## [Text for analysis]
▬▬▬

Is this inevitable? Boris wonders. Is this the nation’s doom? No, he decides, it is not. And so, he sets out to change it, armed only with his founding political text, Thomas Gray’s Elegy Written in a Country Churchyard, the experience of misreporting an EU ban on prawn cocktail flavoured crisps, a desire to strengthen the ties that bind the United Kingdom and a hatred of socialists. And this book is the story of that victory and the wonders that followed.

There is of course an account of his long dark night of the soul when he wrestled with writing competing Remain and Leave columns for the Daily Telegraph. Here he lays out his problems with the EU – it had not produced growth and jobs, the euro was a bad idea, the Commission had given him £8 million for a cable car across the Thames, the Bible told him to love his brother and his brothers were the British taxpayers and EU laws could not be repealed by the UK parliament. And David Cameron had been rude to him.

Sadly, just as he wins his battle against the socialists and the supreme courts and the Surrender Act and is rolling up his sleeves to get started on unleashing the country, Covid arrives. He is, he informs us, an expert on zoonotic diseases. He knows his Sars from his Ebola. Unfortunately he is badly informed by the flip-flopping scientists and let down by Public Health England.

He personally pumped another £34 billion into the NHS. It should have been fine. It’s a shame he caught Covid himself – but then all the bad news had been lowering his resistance. He thinks the lockdowns may have been a mistake but acquiring PPE was a triumph of Brexit. And the vaccine was another triumph of Brexit. If we’d still have been in the EU, we wouldn’t have got any of it.

Although, true, he was at one point seriously considering launching a commando raid on a factory in the Netherlands to get his hands on some doses of vaccine that weren’t showing up in the UK thanks to Brexit. Leadership is like that.

Yes, he had faults, he admits. He was, if anything, too trusting. But things like Partygate? There were just 15 occasions when Downing Street officials had drinks, or quizzes, or birthday parties. He barely went to a handful of them. And anyway, it was all Dominic Cummings's fault. But this isn’t really the stuff of proper leadership which is why it only warrants two and half pages. His relief is palpable when Russia invades Ukraine.

On the day he resigned, he reminds us, he bellowed “hasta la vista baby”, a plump, fleshy and slightly breathless Terminator intent on leading his country again. And Unleashed represents the first steps in his escape from the Churchillian Wilderness Years of post-Covid shame.

He has the answers – FIX HOUSING, FIX IMMIGRATION, FIX SKILLS, FIX THE NHS, FIX INFRASTRUCTURE, FIX GOVERNMENT, FIX TAX, FIX CLIMATE CHANGE, and his penultimate intention, FIX CAPITALISM. Most of all he wants to FIX THE NATIONAL OBSESSION WITH RUNNING OURSELVES DOWN. Brexit has been a success. The nation has been unleashed.

This is a long book. It is 782 pages. It includes the kind of onomatopoeia that Thomas Gray could only dream of – “SOCKO!” he writes about the resignation of Anthony Meyer, and “THUDDEROO!” when he loses a colleague to an embezzlement scandal. This Beano

-flavoured lexicon clings to every page like a candy floss fungus and risks leading the reader to underestimate this most serious of politicians as he recounts how he ended knife crime in London, how he may have been wrong on the facts of EU banana regulations but he was right in spirit, and most of all, how much fun he had on the Leave campaign eating Cornish pasties and licking ice creams.

In the end, he says, he will be judged by people like the Queen. He can’t tell us anything about the Queen’s politics, of course, but it was pretty clear to him that she agreed with him on everything. And why not? Look at his achievements over his 15 years in politics. Bikes. Nuclear reactors. Bridges. New railways. Levelling up. And they’ll get round to building his giant airport in the Thames estuary one day. Because he unleashed the country. Unleashed it. Everyone else let him down and in the end it was just him and Thomas Gray.

▬▬▬

## [Recorded data]
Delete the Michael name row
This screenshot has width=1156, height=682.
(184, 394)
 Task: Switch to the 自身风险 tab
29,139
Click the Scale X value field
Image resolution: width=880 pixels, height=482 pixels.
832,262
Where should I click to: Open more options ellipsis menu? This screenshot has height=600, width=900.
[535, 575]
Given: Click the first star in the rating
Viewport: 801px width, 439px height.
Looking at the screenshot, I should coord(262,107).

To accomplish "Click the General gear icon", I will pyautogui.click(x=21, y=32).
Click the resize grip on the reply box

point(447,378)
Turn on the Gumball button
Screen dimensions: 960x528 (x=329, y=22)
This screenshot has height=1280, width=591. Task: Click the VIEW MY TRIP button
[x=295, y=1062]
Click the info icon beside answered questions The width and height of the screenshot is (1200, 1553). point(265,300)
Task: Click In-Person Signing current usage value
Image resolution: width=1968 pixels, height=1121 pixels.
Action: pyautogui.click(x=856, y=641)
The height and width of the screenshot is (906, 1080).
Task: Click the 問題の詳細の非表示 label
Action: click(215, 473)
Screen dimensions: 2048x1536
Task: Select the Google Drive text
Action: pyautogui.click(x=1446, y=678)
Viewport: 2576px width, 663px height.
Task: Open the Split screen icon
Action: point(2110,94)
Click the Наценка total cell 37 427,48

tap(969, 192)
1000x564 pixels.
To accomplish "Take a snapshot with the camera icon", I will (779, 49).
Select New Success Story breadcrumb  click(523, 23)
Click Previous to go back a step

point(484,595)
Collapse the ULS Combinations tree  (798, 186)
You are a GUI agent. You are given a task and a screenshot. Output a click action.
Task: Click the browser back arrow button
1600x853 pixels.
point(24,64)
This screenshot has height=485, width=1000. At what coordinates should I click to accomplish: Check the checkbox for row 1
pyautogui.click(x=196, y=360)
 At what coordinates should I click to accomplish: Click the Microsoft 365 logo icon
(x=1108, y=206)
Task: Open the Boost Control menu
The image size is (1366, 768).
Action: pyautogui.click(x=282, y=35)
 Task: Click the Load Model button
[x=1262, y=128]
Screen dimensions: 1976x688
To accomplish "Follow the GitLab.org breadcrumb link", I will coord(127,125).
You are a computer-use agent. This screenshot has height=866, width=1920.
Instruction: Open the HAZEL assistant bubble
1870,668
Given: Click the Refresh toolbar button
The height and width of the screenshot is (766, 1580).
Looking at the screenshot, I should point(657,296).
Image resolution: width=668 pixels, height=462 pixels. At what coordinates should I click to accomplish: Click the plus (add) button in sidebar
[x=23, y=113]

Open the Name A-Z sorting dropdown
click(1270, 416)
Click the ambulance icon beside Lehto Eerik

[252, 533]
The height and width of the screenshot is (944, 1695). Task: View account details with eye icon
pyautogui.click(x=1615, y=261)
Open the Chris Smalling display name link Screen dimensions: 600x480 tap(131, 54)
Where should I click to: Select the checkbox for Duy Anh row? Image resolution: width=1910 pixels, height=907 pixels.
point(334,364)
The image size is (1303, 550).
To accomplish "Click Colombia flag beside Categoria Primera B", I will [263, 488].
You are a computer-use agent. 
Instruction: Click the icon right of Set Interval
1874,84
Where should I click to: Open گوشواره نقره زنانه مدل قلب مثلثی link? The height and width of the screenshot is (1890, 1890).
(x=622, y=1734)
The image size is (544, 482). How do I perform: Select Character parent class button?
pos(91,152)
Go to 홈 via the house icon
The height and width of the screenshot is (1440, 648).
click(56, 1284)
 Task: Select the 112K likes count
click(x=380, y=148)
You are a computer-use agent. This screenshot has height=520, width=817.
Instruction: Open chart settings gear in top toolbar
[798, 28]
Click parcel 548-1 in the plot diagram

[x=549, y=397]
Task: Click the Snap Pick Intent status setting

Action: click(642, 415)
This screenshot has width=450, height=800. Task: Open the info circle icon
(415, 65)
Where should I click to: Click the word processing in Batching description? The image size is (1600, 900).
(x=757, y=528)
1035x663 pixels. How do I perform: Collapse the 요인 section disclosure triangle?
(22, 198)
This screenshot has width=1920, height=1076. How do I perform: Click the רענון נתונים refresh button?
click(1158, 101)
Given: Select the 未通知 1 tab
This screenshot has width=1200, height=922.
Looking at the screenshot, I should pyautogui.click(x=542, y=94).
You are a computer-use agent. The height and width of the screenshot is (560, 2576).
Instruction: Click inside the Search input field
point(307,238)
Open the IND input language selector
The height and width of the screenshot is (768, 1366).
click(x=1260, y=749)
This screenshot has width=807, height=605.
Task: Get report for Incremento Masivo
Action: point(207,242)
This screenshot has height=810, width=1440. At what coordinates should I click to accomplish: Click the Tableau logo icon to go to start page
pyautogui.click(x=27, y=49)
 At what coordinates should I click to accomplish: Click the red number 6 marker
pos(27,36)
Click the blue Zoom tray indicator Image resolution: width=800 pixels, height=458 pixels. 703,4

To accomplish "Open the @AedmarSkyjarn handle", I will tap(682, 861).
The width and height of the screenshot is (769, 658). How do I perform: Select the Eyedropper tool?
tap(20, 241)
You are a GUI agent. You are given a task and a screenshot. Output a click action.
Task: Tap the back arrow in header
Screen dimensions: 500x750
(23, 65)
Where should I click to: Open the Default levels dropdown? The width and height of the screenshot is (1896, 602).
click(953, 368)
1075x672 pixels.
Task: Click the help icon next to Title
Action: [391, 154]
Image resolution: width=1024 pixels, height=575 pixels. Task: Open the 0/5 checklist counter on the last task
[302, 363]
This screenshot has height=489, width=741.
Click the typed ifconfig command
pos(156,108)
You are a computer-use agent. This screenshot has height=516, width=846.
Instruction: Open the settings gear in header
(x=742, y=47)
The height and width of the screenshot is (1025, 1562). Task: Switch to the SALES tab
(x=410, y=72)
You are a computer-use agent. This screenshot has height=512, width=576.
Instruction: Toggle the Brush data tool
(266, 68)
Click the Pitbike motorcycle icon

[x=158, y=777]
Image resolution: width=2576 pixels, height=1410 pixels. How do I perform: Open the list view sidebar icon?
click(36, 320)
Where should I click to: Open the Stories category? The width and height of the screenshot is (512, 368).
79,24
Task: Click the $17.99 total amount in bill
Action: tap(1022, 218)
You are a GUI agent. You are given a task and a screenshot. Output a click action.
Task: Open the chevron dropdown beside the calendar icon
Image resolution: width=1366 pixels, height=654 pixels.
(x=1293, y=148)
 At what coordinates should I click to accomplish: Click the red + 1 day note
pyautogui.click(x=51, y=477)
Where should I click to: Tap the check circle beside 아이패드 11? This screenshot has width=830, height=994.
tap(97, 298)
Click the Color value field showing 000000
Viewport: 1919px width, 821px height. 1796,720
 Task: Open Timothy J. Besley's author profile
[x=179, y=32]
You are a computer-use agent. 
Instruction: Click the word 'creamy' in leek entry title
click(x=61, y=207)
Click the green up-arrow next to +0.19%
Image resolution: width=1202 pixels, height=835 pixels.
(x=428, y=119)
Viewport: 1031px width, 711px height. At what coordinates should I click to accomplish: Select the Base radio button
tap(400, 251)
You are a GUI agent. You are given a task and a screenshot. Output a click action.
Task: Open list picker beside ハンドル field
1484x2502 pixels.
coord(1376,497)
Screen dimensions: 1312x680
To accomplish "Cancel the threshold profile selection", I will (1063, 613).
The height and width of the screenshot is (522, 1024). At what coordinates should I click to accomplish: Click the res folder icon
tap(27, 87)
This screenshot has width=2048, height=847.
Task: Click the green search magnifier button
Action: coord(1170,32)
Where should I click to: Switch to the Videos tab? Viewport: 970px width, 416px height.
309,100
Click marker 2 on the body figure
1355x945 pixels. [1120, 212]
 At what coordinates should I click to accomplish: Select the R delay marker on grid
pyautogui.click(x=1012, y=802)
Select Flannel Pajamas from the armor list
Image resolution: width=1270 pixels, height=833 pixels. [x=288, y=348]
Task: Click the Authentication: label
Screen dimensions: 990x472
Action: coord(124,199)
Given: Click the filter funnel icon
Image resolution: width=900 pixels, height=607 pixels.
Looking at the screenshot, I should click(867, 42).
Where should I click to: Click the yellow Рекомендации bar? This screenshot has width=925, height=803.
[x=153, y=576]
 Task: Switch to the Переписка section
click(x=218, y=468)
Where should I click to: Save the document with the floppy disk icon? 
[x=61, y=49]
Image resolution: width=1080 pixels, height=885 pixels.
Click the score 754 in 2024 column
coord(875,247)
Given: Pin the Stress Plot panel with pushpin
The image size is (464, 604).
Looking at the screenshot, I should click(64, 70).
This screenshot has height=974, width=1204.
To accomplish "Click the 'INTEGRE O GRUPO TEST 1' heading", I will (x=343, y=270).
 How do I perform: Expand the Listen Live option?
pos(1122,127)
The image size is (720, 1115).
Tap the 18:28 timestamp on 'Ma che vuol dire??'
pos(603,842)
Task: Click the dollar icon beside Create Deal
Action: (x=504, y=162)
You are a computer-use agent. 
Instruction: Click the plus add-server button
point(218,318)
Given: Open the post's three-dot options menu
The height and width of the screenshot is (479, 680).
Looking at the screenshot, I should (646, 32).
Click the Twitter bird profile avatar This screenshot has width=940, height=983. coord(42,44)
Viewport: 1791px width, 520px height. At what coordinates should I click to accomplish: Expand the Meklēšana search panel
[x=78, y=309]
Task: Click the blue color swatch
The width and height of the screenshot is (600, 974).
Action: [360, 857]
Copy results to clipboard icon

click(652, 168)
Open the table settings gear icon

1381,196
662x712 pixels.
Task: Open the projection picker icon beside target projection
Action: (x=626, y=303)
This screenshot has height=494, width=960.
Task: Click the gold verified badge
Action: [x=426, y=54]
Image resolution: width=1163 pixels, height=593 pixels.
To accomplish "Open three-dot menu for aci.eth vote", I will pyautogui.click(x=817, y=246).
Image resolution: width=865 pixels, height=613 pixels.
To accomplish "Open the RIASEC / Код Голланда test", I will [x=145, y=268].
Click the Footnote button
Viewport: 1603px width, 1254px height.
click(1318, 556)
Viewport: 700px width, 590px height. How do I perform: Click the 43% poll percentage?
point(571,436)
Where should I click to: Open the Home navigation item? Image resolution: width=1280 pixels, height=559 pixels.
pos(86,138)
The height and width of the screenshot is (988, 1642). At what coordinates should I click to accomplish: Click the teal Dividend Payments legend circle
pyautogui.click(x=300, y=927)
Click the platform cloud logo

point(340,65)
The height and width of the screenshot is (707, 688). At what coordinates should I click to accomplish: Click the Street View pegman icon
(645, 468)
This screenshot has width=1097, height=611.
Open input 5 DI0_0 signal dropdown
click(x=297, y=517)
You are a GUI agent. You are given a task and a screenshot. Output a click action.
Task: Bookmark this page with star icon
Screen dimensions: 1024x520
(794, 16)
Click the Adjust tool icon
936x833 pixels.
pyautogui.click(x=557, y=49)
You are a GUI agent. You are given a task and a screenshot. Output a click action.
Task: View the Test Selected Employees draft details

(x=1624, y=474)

▬▬▬

## [Task item]
Rewrite the passage of the book review that begins at the words "Although, true, he" and stops after "is like that.", putting "Belgium" in place of "Netherlands". The lines above are separate material with no connection to the book review.

## [Output for this task]
Although, true, he was at one point seriously considering launching a commando raid on a factory in the Belgium to get his hands on some doses of vaccine that weren’t showing up in the UK thanks to Brexit. Leadership is like that.